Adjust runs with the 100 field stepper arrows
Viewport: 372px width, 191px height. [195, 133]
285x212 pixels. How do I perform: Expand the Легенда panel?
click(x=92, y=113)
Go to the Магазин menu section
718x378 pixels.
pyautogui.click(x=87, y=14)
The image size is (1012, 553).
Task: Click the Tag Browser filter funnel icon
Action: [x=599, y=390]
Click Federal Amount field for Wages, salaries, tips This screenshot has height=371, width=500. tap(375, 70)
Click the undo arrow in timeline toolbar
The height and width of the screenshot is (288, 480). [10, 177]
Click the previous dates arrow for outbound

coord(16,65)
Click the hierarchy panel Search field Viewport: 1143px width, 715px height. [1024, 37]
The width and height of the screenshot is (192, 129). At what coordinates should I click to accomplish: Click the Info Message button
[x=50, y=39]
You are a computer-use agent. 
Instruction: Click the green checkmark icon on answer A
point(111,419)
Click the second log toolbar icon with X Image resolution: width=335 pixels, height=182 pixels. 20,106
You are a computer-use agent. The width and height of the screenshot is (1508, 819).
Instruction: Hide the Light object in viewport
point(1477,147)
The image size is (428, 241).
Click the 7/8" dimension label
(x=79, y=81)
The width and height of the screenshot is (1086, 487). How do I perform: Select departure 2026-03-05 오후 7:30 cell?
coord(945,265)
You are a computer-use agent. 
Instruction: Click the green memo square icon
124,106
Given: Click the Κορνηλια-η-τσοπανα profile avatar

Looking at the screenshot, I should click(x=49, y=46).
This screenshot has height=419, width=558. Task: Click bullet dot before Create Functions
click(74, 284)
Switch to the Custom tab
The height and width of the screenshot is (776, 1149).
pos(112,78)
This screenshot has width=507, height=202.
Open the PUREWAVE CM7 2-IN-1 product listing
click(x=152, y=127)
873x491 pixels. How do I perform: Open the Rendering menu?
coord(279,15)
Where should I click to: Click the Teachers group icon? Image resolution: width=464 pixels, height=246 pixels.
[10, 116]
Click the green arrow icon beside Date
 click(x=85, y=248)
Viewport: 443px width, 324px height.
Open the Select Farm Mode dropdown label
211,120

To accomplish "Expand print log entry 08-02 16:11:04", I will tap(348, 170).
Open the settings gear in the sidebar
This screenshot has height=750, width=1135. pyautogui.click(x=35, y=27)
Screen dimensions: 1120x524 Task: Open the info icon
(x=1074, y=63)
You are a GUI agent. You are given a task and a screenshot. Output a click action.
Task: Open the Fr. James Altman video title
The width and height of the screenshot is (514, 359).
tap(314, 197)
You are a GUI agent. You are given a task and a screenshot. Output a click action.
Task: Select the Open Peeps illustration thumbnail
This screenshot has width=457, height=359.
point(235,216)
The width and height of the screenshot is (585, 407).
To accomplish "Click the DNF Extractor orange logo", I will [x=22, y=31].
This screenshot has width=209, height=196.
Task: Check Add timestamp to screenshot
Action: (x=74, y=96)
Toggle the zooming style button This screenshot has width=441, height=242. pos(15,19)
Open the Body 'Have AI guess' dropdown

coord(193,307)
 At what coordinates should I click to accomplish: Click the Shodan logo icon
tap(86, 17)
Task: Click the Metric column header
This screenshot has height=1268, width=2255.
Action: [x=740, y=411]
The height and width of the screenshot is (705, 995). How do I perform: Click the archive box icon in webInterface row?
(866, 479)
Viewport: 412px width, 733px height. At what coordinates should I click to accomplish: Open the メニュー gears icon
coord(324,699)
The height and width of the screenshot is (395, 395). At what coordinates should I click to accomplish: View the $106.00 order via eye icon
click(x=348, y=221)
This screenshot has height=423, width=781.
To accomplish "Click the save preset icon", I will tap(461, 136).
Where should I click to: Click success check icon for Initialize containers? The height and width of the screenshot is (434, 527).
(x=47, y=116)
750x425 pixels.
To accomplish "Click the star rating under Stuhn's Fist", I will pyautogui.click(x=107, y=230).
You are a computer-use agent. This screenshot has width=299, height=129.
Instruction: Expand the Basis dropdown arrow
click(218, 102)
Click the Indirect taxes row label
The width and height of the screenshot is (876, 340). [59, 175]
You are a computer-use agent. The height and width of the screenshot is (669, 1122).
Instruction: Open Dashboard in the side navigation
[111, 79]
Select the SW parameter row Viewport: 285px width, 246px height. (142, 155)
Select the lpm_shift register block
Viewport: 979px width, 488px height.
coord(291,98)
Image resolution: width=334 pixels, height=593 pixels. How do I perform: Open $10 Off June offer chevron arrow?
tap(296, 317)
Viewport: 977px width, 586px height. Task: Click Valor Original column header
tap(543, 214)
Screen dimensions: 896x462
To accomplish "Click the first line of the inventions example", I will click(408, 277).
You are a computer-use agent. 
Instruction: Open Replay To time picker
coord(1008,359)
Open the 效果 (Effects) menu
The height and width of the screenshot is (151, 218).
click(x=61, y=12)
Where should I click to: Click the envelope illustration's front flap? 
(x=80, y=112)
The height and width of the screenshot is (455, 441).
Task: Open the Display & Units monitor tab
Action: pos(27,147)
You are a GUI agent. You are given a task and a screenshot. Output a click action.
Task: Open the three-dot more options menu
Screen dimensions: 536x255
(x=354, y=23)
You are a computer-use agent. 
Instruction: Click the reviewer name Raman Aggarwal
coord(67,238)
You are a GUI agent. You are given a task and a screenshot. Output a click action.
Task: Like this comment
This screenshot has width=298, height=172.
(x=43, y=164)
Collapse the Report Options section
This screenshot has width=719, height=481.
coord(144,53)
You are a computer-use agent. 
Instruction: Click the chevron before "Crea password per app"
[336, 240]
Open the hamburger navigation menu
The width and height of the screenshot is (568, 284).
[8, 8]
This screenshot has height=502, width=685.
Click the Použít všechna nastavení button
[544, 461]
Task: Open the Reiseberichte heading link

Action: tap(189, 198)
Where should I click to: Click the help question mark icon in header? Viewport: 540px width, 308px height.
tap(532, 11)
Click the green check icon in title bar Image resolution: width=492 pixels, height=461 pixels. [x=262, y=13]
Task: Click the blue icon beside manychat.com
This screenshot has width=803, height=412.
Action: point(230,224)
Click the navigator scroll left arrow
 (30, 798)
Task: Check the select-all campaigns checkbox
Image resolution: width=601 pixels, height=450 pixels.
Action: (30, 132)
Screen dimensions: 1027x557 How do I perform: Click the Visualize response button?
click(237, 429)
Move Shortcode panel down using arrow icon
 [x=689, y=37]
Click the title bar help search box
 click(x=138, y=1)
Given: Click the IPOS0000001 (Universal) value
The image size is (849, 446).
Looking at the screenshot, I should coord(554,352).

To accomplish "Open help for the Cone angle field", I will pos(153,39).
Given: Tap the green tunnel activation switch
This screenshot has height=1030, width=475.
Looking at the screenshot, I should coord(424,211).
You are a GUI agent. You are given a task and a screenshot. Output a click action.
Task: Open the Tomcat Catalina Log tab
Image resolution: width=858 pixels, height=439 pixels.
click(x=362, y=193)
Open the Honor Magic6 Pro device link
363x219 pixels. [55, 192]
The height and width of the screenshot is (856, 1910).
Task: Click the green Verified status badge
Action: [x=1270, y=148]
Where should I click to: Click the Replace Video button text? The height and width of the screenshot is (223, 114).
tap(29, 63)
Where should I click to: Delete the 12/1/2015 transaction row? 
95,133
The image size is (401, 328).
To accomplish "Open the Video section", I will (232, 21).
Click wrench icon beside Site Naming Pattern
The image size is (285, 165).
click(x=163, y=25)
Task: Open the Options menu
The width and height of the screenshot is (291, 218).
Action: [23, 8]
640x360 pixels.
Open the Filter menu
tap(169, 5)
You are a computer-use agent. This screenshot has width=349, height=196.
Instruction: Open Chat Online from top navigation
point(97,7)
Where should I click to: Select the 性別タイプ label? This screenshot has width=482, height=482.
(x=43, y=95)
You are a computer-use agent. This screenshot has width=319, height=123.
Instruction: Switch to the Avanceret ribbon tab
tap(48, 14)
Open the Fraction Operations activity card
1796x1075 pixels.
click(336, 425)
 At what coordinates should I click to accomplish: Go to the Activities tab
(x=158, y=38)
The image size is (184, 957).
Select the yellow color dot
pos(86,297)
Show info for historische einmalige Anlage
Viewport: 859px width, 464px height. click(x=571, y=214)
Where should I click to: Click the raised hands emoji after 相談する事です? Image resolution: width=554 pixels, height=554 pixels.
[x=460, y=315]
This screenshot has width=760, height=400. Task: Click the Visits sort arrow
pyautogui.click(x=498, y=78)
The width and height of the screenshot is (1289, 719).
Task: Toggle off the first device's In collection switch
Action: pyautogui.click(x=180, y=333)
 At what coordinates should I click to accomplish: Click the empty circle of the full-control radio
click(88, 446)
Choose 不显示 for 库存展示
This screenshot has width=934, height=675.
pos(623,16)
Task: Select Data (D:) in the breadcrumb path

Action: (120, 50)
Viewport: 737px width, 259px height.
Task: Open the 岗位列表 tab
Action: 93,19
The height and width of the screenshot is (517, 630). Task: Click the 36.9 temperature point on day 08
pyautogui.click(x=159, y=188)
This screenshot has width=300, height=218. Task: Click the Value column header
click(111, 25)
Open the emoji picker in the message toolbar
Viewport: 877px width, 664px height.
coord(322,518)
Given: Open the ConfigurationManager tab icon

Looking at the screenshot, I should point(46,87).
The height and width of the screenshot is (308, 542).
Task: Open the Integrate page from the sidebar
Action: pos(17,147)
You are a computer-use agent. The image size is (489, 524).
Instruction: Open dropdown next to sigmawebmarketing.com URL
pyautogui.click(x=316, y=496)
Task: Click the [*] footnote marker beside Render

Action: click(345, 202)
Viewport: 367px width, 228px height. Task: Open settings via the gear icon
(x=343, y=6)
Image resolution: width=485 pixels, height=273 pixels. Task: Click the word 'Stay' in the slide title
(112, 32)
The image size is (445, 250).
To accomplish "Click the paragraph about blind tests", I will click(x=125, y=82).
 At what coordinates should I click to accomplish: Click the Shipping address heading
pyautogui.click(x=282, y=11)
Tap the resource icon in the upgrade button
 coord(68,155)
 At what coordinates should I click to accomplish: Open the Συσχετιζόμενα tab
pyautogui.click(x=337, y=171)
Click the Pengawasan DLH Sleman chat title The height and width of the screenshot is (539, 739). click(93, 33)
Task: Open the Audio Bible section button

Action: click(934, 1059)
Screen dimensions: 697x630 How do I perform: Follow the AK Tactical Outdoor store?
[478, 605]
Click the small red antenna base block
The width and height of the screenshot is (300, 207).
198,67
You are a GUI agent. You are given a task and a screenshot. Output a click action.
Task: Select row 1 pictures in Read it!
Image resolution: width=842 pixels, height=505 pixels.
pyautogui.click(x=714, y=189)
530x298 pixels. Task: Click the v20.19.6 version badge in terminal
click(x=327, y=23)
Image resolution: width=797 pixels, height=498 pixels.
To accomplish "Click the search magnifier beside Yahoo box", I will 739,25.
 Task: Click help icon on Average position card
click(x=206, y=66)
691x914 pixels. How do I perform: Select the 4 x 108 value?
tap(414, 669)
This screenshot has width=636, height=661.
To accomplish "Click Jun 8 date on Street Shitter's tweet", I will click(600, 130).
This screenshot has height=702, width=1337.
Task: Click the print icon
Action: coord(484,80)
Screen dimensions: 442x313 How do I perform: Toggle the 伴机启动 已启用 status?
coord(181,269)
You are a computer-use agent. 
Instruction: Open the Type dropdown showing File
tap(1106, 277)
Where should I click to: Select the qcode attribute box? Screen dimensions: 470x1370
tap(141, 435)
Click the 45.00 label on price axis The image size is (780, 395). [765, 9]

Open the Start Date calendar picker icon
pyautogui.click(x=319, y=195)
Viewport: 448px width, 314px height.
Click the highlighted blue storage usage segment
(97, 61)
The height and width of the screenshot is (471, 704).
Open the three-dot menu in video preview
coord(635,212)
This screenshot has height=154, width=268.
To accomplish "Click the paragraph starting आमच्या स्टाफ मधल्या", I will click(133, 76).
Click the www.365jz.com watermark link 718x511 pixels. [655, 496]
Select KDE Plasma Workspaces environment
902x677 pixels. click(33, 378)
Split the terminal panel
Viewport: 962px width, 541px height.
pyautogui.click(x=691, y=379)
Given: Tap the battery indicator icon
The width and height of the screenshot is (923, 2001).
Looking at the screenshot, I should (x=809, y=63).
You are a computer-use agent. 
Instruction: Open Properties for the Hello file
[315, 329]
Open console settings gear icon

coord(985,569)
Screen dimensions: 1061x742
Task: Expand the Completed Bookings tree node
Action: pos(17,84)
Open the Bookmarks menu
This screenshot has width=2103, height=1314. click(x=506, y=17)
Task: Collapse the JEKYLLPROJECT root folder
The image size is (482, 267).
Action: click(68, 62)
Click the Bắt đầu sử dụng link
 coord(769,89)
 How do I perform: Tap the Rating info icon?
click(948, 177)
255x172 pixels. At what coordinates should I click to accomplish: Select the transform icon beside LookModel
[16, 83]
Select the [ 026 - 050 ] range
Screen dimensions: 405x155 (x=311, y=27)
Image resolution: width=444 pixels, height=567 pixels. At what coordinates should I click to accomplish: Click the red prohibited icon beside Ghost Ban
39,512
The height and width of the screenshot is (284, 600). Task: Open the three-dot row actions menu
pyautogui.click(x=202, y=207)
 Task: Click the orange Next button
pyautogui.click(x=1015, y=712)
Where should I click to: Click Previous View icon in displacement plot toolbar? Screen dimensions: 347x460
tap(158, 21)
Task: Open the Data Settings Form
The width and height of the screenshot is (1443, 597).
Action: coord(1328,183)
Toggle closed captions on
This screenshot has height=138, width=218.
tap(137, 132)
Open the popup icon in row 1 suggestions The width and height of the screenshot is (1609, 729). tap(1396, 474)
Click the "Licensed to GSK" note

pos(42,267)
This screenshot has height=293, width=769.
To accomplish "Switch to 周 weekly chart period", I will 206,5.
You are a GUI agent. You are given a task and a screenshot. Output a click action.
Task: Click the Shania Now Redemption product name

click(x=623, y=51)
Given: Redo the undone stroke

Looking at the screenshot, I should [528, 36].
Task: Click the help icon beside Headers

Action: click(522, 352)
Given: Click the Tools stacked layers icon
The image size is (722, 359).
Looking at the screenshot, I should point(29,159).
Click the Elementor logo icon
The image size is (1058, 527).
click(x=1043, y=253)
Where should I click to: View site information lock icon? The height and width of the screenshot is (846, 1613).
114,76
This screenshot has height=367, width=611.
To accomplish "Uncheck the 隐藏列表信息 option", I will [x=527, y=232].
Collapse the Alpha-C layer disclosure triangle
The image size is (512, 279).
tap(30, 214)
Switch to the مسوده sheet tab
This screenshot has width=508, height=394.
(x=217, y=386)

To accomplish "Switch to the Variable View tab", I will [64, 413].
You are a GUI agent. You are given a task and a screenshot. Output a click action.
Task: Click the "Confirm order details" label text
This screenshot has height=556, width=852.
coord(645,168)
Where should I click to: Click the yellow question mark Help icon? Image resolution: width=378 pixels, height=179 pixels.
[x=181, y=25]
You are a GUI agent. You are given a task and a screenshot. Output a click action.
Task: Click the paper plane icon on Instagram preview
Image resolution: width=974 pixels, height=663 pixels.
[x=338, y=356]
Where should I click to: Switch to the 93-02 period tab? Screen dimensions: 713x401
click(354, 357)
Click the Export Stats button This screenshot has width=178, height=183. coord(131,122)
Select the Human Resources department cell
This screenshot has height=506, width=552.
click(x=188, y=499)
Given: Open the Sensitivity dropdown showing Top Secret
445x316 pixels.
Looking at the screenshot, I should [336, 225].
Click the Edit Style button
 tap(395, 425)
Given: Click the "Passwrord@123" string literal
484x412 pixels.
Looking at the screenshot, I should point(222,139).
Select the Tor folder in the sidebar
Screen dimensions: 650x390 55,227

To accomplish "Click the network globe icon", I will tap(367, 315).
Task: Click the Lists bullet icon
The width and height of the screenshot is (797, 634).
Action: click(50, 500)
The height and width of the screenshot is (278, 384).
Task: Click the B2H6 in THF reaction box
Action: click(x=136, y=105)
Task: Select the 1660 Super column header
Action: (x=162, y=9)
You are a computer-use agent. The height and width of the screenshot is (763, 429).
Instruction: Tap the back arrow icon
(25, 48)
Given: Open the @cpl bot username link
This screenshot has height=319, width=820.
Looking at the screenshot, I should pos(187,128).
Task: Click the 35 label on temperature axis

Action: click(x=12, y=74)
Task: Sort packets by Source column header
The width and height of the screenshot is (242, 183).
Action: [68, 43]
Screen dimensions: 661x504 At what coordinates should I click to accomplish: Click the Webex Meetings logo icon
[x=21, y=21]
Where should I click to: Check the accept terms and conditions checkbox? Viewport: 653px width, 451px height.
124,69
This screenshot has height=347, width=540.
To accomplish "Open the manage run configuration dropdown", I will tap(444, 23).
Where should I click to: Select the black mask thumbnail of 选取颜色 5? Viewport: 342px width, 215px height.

:: TASK ::
A verbatim transcription is needed of the lines above, starting at the line with "Screen dimensions: 1120x524" and ending at the line with "The width and height of the screenshot is (585, 407).", both included, and of nothing else.

:: WORKED SOLUTION ::
Screen dimensions: 1120x524 Task: Open the info icon
(x=1074, y=63)
You are a GUI agent. You are given a task and a screenshot. Output a click action.
Task: Open the Fr. James Altman video title
The width and height of the screenshot is (514, 359).
tap(314, 197)
You are a GUI agent. You are given a task and a screenshot. Output a click action.
Task: Select the Open Peeps illustration thumbnail
This screenshot has width=457, height=359.
point(235,216)
The width and height of the screenshot is (585, 407).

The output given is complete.